Repeat every row below verbatim.

Rows from a collection

--------------------

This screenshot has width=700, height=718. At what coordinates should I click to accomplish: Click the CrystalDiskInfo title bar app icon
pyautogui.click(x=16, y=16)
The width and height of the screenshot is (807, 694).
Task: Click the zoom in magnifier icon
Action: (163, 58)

--------------------

| Written response |
This screenshot has width=700, height=718. At what coordinates should I click to accomplish: Click the CrystalDiskInfo title bar app icon
pyautogui.click(x=16, y=16)
The width and height of the screenshot is (807, 694).
Task: Click the zoom in magnifier icon
Action: (163, 58)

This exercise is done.